A third affidavit, that of Anthony Schouwenaars, another municipal port authority employee, seems to cast a different light on the conversation. Schouwenaars suggests that Chairman O'Neal assured the PNWA that there would be no additional agency action and that Raz would be unsuccessful in obtaining the relief sought. However, we do not view Schouwenaars' affidavit as necessarily inconsistent with the accounts given by the Chairman and Lindstrom. Chairman O'Neal mistakenly believed that the Commission proceedings were administratively final and, as of March 8, 1978, were under judicial review. Thus as far as Chairman O'Neal was concerned the Commission would take no further action unless the court chose to remand after judicial review.4 When viewed in this context, Schouwenaars' affidavit simply suggests that because the Chairman mistakenly believed the administrative action to be final, there would be no oral hearing and Raz would not get the relief it sought. This reading is also consistent with the Lindstrom affidavit.

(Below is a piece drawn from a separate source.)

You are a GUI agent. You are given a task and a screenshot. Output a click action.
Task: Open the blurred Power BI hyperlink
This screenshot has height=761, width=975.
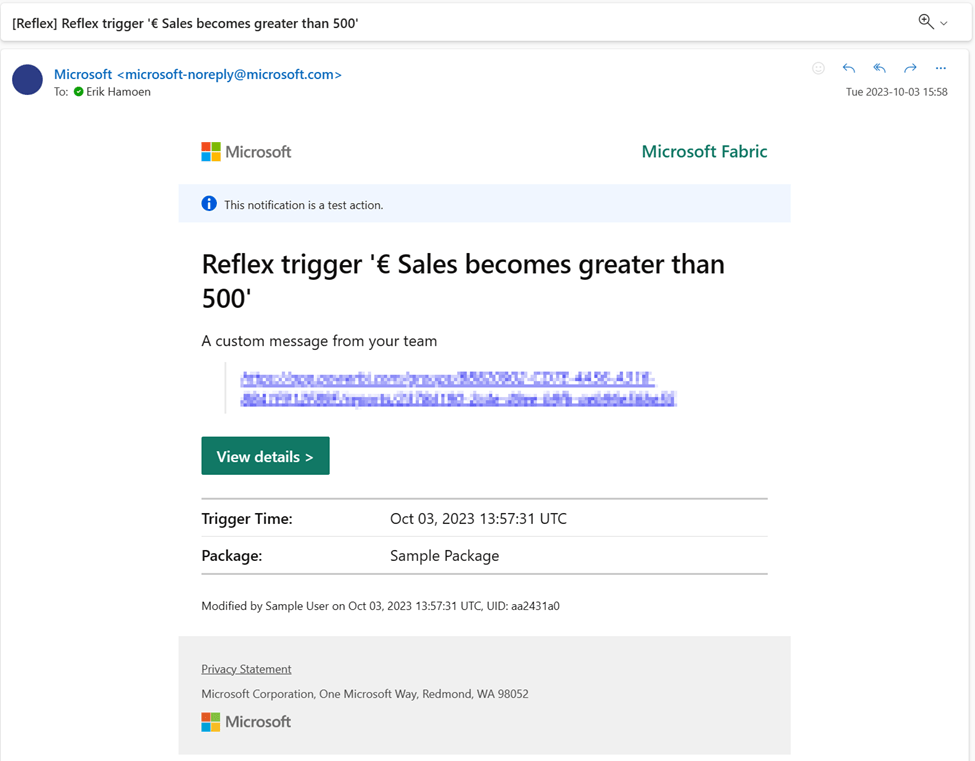pos(458,389)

Thus our review of the affidavits does not lead to the conclusion that the communications under review were outside the permissible parameters of 5 U.S.C. § 557(d) (1). The Chairman's remarks amount to no more than a clarification, albeit incorrect, of what he believed to be the status of proceedings as of March 8, 1978. Under these facts remand to the Commission for a full evidentiary hearing is not required. Prior case law does not compel a contrary conclusion. See, e. g., National Small Shipments, etc. v. ICC, 590 F.2d 345 (D.C. Cir. 1978); U.S. Lines v. Federal Maritime Commission, 584 F.2d 519 (D.C. Cir. 1978); Home Box Office v. F.C.C., 567 F.2d 9 (D.C. Cir.), cert. denied, 434 U.S. 829, 98 S. Ct. 111, 54 L. Ed. 2d 89 (1977); Sangamon Valley Television Corp. v. United States, 269 F.2d 221 (D.C. Cir. 1959). In each of these cases wrongful ex parte contact between parties to rulemaking proceedings and members of the Commission was clearly shown. No such showing is present here. The challenged contact amounts to no more than a discussion of the status of the proceedings and it is clear that Congress intended to exempt such discussions from the prohibition on ex parte communications. In this circumstance, the Commission has not violated the procedures required by the APA.

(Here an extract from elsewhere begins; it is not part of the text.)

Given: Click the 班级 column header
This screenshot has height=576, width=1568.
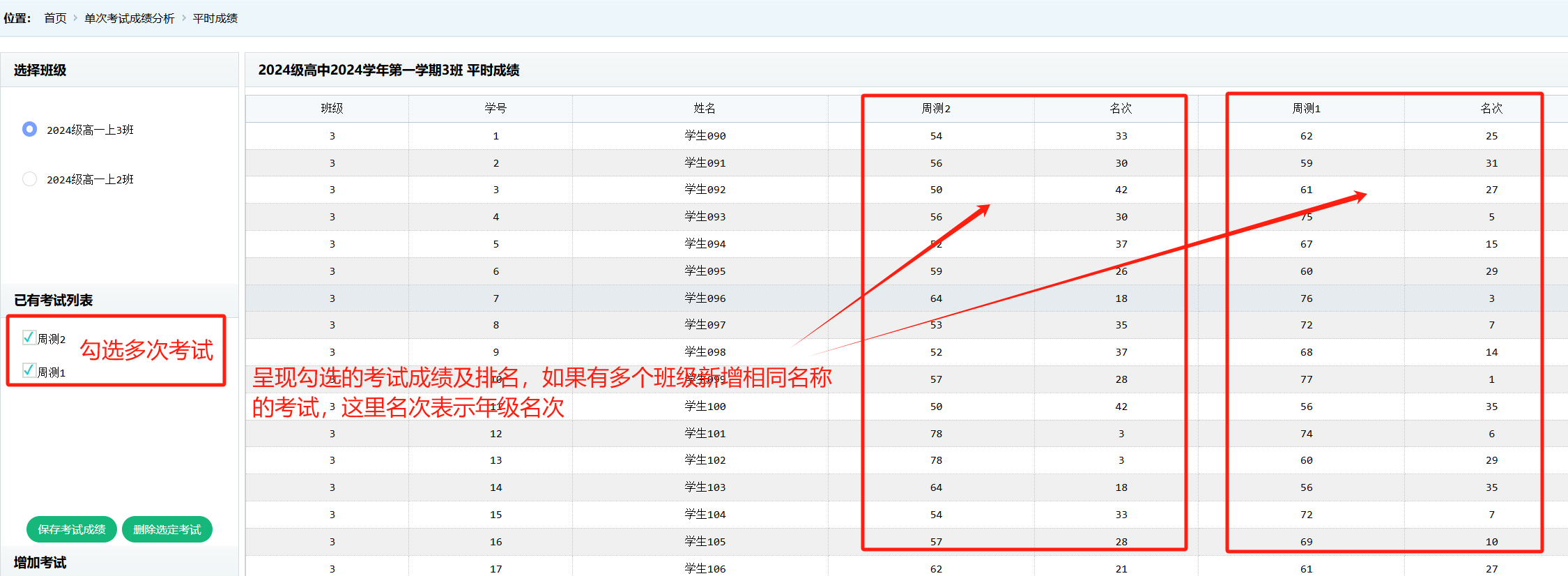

Because we conclude that no wrongful ex parte contact took place between the Chairman and members of the PNWA, we need not reach the issue whether 5 U.S.C. § 557(d) (1) prohibits ex parte contact only if the Chairman in fact participates in the decisional process under review.

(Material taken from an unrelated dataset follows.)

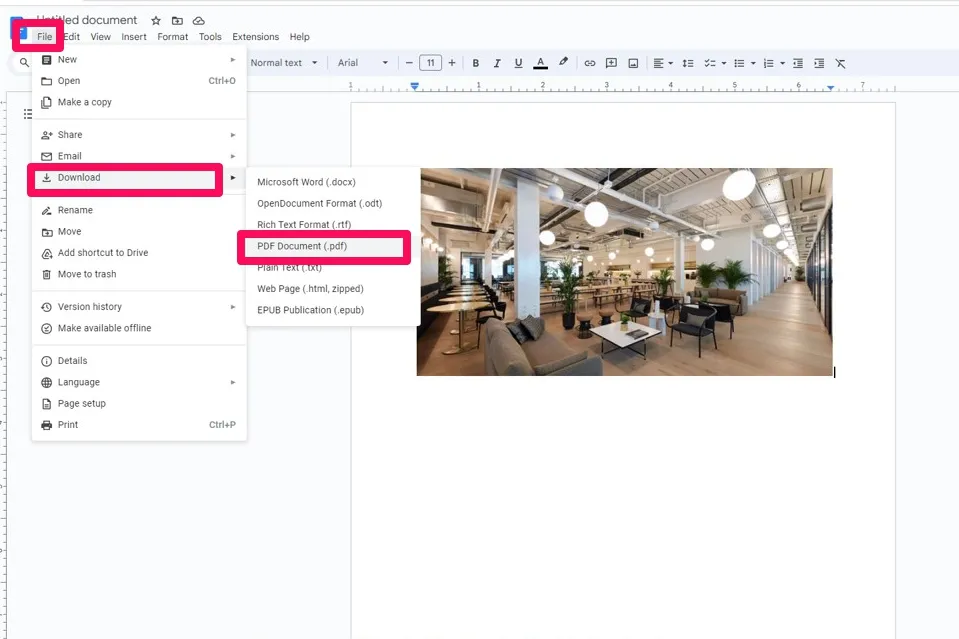Open the Arial font dropdown
Viewport: 959px width, 639px height.
click(x=362, y=62)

The Commission's order granting navigation rights to the five water carriers is affirmed.
The Honorable William P. Gray, United States District Judge, Central District of California, sitting by designation
Four of the water carriers are intervenors in this case, namely Western Transportation Company, Shaver Transportation Co., Knappton Towboat Company, and The Mirene Company. Columbia Common Carriers, Inc., was granted a certificate of public convenience and necessity in the proceedings below, but has not moved to intervene in this matter
The applications were made under former § 909 of the Interstate Commerce Act. The Act was recently revised, codified and enacted without substantive change as Subtitle IV of Title 49, United States Code. Interstate Commerce Act, Pub. L. No.95-473, 92 Stat. 1409 (codified at 49 U.S.C. §§ 10101-11916 (1978)). Former § 909 is now § 10922
As codified in 5 U.S.C. § 557(d) (1), the APA provides that
(d) (1) In any agency proceeding which is subject to subsection (a) of this section, except to the extent required for the disposition of ex parte matters as authorized by law
(A) no interested person outside the agency shall make or knowingly cause to be made to any member of the body comprising the agency, administrative law judge, or other employee who is or may reasonably be expected to be involved in the decisional process of the proceeding, an ex parte communication relevant to the merits of the proceeding;
(B) no member of the body comprising the agency, administrative law judge, or other employee who is or may reasonably be expected to be involved in the decisional process of the proceeding, shall make or knowingly cause to be made to any interested person outside the agency an ex parte communication relevant to the merits of the proceeding.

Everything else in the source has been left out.